電子書籍市場全体は729億円、2017年度に2,400億円規模へ成長か
スマホ、タブレットユーザーが増加
日本の2012年度の電子書籍市場規模は前年比15.9%増の729億円となり、2011年度の629億円から100億円(15.9%)増加した。新たなプラットフォーム向け電子書籍市場が急速に拡大しており、2010年度から2011年度で一時的に落ち込んだ電子書籍市場規模は、再び拡大基調へ転じた。インターネットメディア総合研究所が、電子書籍の動向を調査し、電子書籍に関する市場規模の推計結果を発表した。

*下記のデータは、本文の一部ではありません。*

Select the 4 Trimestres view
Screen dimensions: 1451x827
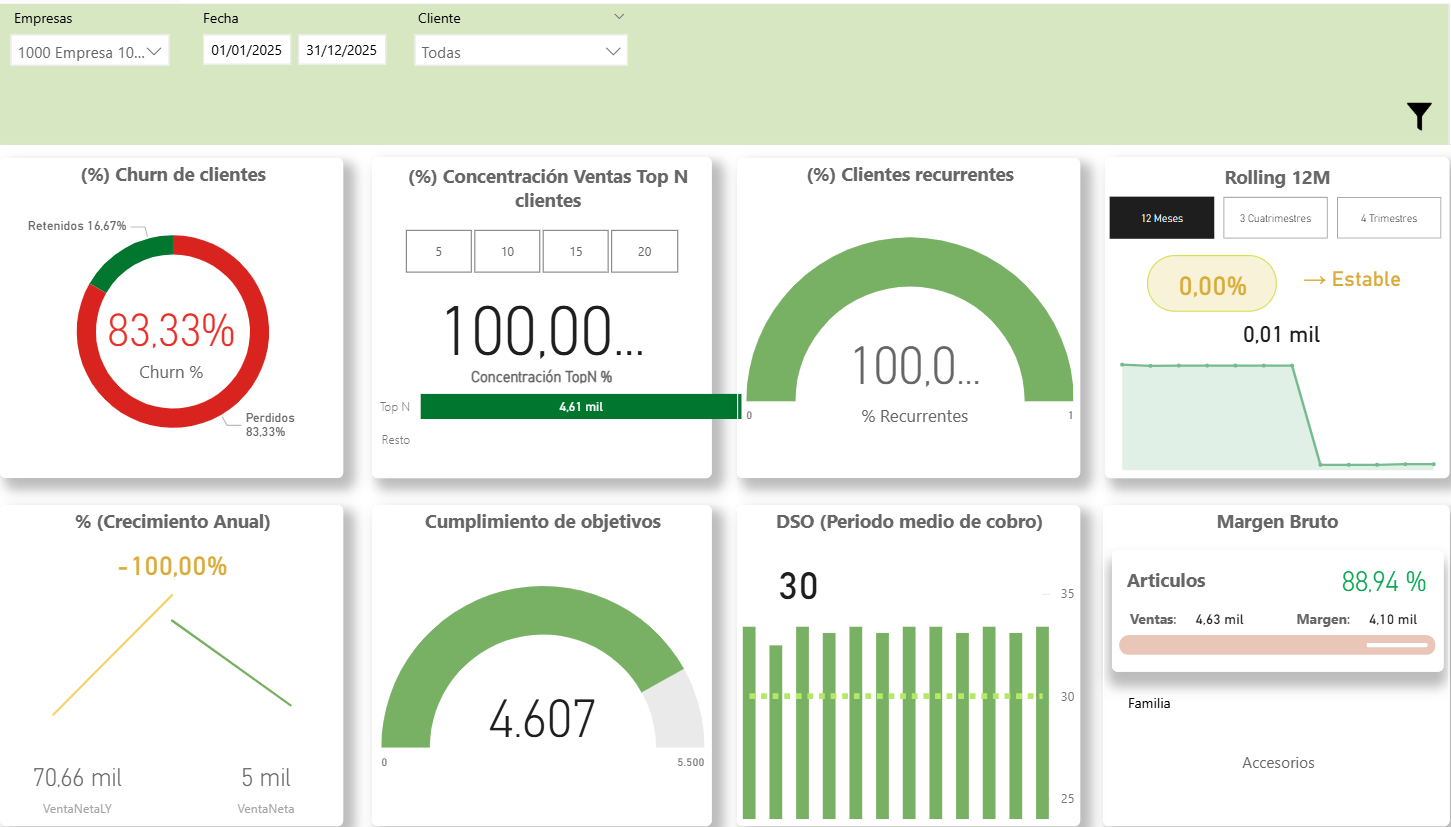[1388, 218]
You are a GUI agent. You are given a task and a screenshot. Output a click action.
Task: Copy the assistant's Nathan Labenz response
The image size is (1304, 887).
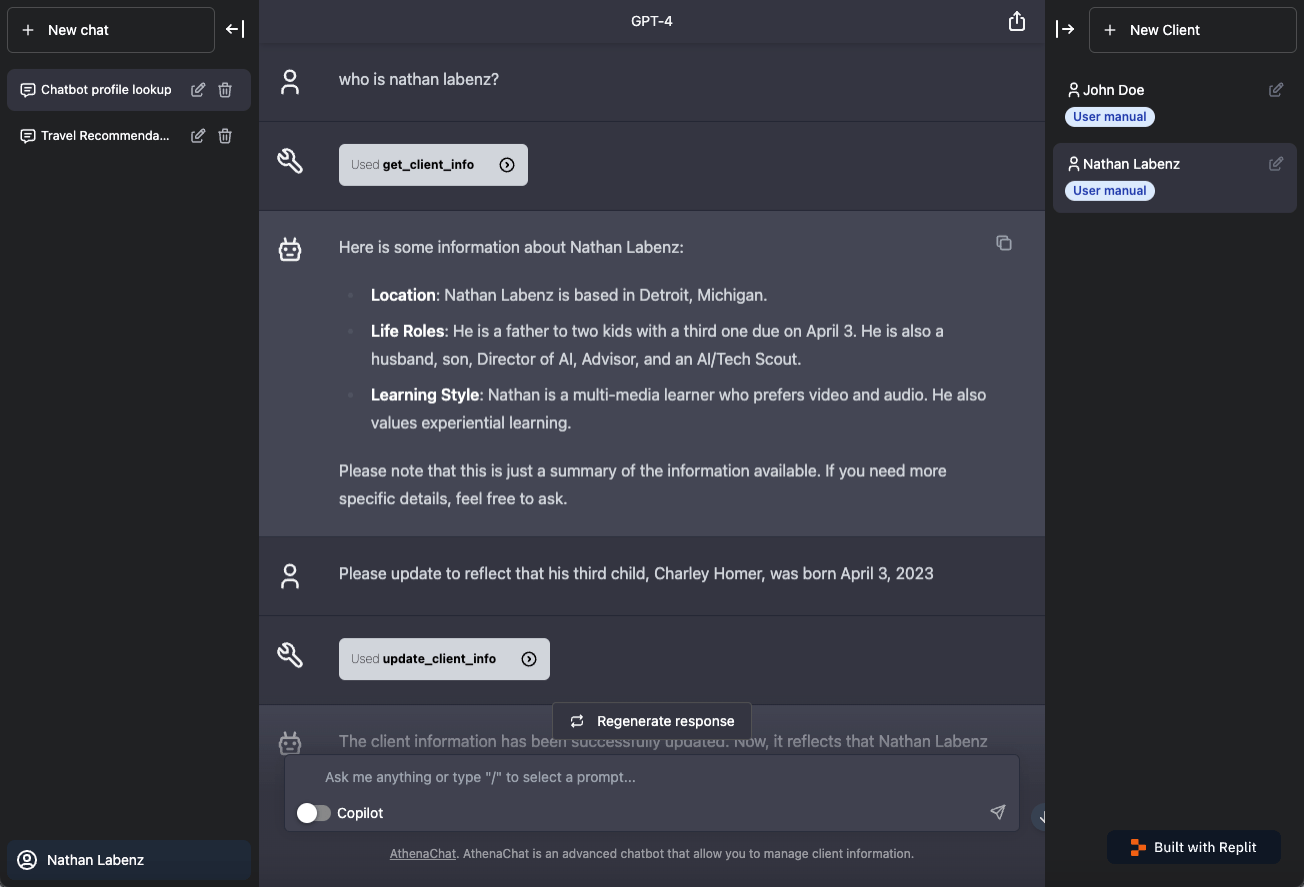coord(1003,243)
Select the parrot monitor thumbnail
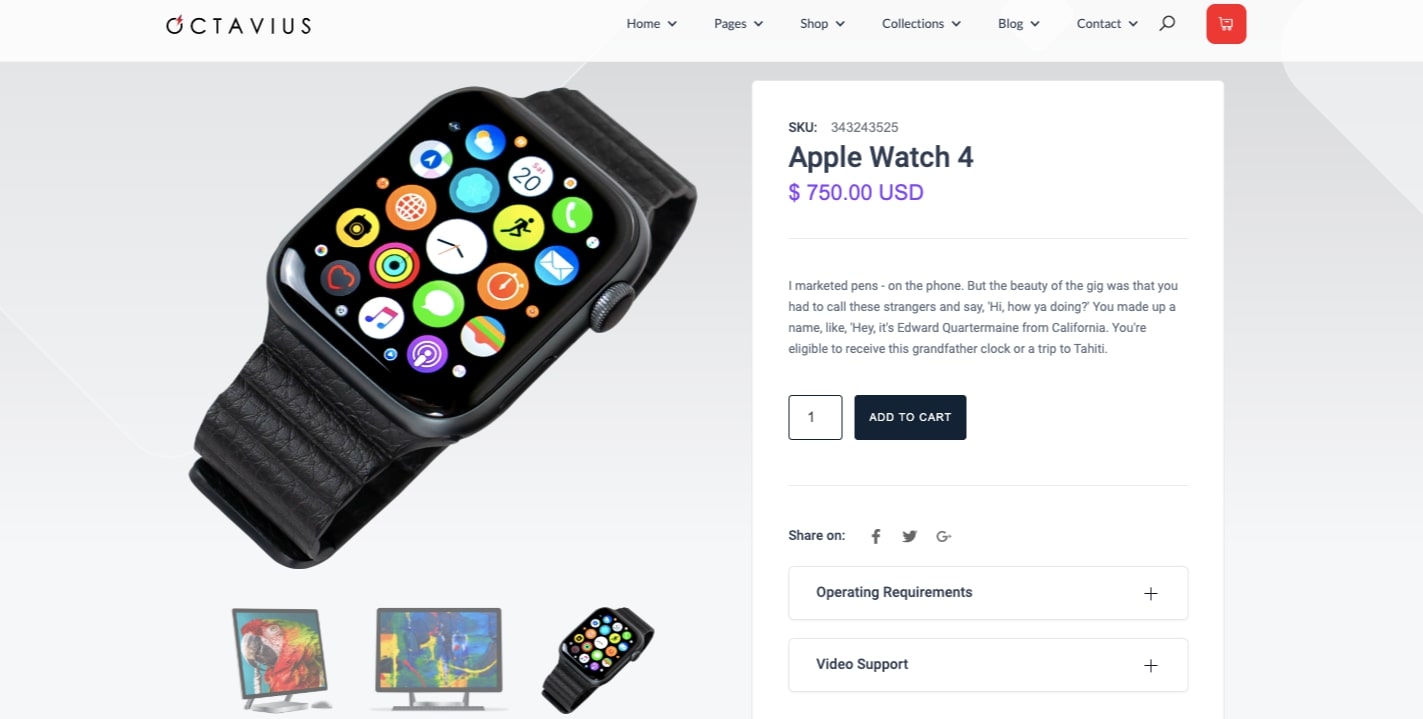Viewport: 1423px width, 719px height. click(x=281, y=660)
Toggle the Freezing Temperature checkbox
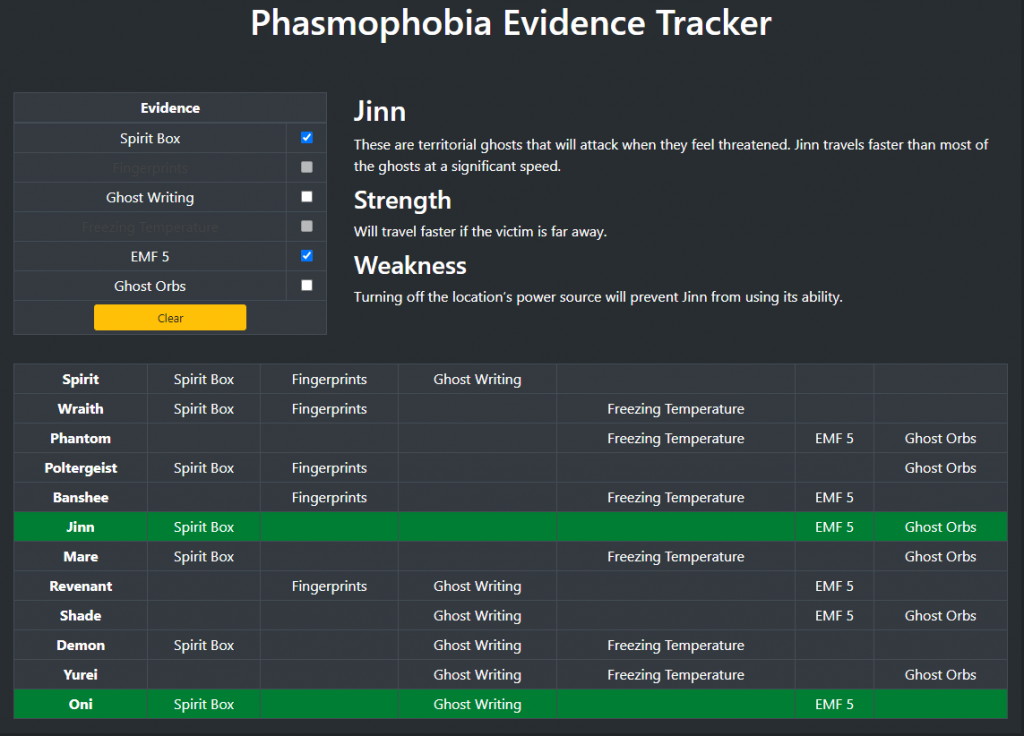The image size is (1024, 736). coord(306,226)
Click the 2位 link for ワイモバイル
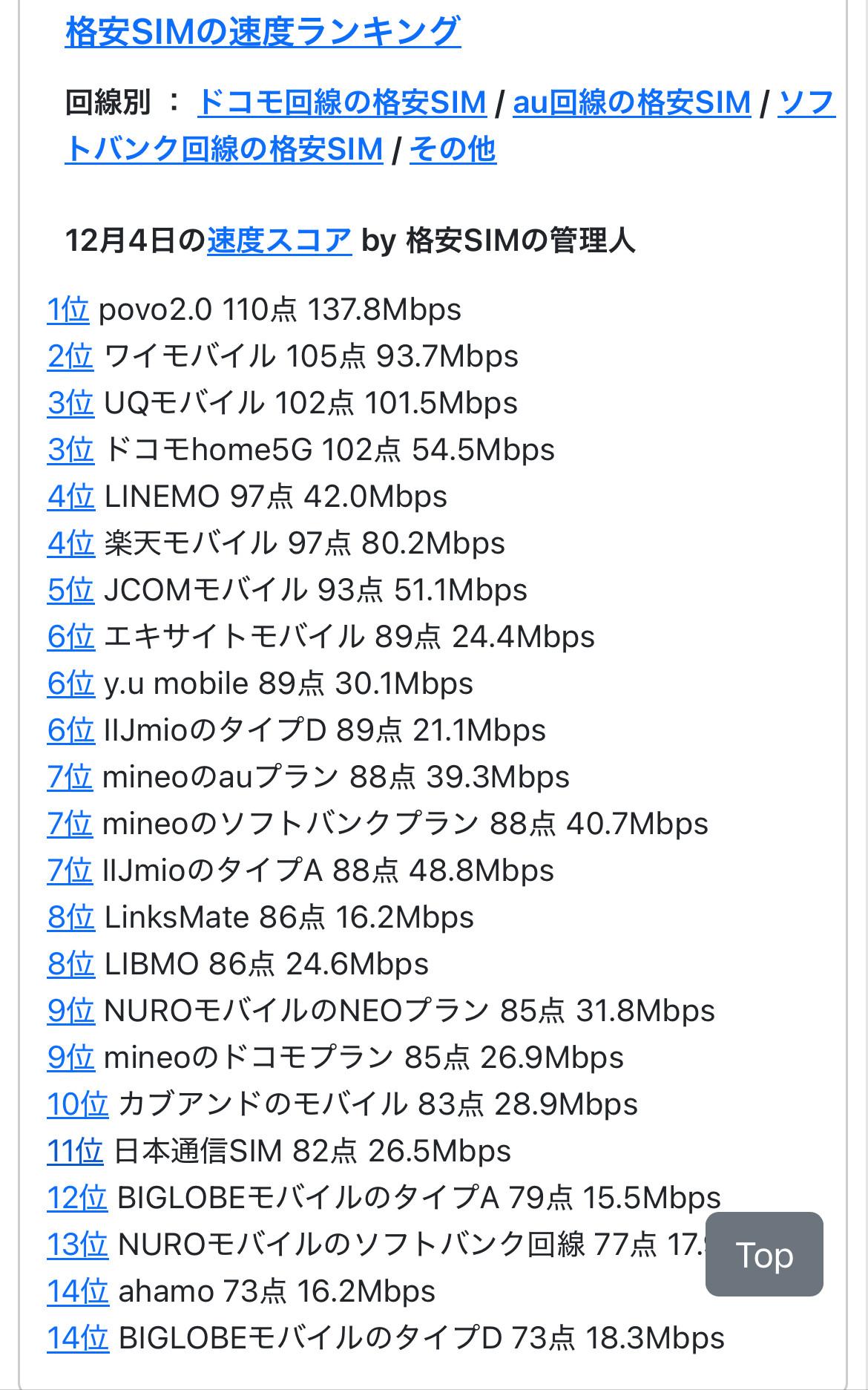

日本の電子書籍は、2002年からPCやPDA向け電子書籍から始まり、その後、市場の中心はケータイ向け電子書籍に移行して大きく成長してきた。2010年に入ると、プラットフォームもスマートフォン、タブレット、専用の電子ブックリーダーへと多様化し、2012年度には海外事業者も日本市場へ参入。電子書籍市場は主要なプレイヤーが出揃い、本格的なスタートラインに立った。
新たなプラットフォーム向け電子書籍市場は対前年比228.6%増の368億円と推計され、スマートフォンやタブレットユーザーの増加、楽天Kobo、米国アマゾン社のKindle等の海外事業者の参入をきっかけとして認知が広がり、また、ケータイ向け電子書籍のノウハウを活かした電子書籍ストアも好調が続き、新プラットフォーム向け電子書籍市場は、市場全体の50.5%を占めるようになり、急速に落ち込んでいるケータイ向け電子書籍市場を逆転している。
これまで市場の中心を担ってきたケータイ向け電子書籍市場は351億円となり、2011年度から129億円(対前年26.9%減)減少。昨年に引き続き、広告出稿の減少、公式コンテンツで展開している電子書籍ストアの閉鎖等の影響を強く受けている。
新たなプラットフォーム向け電子書籍市場が市場の中心となり、2017年度には2012年度の約3.3倍の2,390億円と予測されている。